Unlike most European countries, the U.S. government has often had a light-touch approach to regulating relations between employers and workers, especially ones who earn a salary rather than an hourly wage. And many European societies put more emphasis on work-life balance in the first place.
That’s made the shift to remote work somewhat easier for Europeans. For many, unchaining from the office has been one of the least painful aspects of the pandemic.
But some workers and business owners say that the efforts to regulate work-life balance miss the reality that the pandemic upends everything about work and life, especially for parents with small children at home.
Ochoa said the hardest aspect of working from home for her and her husband was the sudden need to be home-school teachers to their 9- and 5-year-old boys, a challenge that work-life efforts cannot fully address.
“My company gave me all the facilities to work comfortably from home. I have no complaints at all,” Ochoa said.
“The problem comes from working with little kids at home,” she said. “Working from home with them means you are on all day long. Wake up and be with the kids. If I don’t want them watching TV all day long, I have to organize it and watch them. And I also have to work and have online meetings and cook their meals.”
Partly for that reason, almost all European countries have started some form of in-person schooling as summer turns into fall. In Spain, the back-to-school effort is underway, even though the country’s infection levels have surpassed those in the United States after retreating for most of the summer.

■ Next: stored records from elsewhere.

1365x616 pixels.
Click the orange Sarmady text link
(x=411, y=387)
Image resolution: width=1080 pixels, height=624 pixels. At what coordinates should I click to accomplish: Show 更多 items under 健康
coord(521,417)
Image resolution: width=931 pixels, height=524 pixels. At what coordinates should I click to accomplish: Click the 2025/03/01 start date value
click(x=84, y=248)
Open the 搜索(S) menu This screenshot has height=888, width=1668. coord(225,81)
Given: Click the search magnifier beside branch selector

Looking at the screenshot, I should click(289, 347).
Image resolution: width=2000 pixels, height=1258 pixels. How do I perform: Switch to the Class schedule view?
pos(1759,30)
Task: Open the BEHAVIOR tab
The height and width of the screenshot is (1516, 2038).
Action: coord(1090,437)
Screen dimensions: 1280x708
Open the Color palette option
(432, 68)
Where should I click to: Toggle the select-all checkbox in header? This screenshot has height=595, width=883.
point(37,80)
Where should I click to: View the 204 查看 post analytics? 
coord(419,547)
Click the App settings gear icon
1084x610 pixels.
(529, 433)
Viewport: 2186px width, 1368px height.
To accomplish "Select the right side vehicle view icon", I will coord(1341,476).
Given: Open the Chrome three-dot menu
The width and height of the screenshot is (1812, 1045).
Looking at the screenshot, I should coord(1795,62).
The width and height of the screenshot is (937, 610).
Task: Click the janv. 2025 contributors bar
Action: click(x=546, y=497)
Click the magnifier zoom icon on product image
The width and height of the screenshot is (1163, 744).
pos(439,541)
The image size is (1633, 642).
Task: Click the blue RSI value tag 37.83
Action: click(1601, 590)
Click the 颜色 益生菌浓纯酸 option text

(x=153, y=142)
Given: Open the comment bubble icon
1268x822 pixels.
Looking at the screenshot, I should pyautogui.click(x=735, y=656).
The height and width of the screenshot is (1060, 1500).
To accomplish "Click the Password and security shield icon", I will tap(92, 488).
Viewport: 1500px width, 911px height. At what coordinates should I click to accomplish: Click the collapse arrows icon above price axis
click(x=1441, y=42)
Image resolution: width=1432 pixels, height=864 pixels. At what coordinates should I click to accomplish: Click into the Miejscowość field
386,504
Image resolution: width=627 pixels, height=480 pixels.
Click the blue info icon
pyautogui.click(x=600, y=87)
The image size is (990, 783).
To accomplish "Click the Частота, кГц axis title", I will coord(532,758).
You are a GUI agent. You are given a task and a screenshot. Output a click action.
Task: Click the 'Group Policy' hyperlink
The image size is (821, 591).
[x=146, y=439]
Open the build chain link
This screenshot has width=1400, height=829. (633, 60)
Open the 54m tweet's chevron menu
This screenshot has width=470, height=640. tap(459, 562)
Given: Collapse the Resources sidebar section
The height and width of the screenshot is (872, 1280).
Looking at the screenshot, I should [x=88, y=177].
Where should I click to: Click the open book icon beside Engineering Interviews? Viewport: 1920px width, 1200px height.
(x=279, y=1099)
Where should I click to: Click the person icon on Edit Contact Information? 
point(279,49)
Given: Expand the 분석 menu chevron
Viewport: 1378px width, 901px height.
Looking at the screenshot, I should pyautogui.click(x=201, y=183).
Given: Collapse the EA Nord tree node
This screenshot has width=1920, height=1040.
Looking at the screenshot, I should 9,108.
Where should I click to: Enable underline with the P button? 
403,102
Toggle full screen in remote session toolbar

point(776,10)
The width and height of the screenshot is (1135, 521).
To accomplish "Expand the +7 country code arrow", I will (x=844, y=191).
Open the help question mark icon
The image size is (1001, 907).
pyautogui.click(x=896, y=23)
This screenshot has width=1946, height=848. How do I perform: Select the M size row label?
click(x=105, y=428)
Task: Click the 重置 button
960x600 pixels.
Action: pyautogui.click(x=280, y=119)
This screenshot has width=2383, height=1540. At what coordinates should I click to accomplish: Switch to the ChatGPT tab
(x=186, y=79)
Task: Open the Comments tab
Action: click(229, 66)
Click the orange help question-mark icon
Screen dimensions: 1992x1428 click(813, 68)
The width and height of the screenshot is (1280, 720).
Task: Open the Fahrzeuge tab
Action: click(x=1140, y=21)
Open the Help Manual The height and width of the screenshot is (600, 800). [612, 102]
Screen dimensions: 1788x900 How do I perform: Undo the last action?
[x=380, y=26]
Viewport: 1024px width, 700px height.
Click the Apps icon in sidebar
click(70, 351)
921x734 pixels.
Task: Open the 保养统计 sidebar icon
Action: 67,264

It’s an acknowledgment that even the most enlightened work-life balance effort cannot overcome the basic problem of child care and schooling.
“Remote working pretends that workers are in front of a computer for the same amount of time and at the same schedule,” said María Álvarez, 38, of Madrid, who scrambled to keep her event space and marketing business afloat this spring as the pandemic froze Spaniards in place.
She said she had to figure out loan applications, salaries and video meetings at the same time she was keeping an eye on her two children, ages 2 and 5. Her husband, a paramedic, had to change his clothes in the lobby of their apartment building, then come upstairs and try not to touch anything in their 800-square-foot apartment.
“There is a lack of ideas out there, and my business partner and I, we found ourselves in this entire situation where we couldn’t carry on with our lives,” Álvarez said. “And we were supposed to ask the people in our companies to do it.”
She said that eventually, she and her business partner offered a four-day workweek to their employees, to try to give them more flexibility to handle everything else they were juggling at home.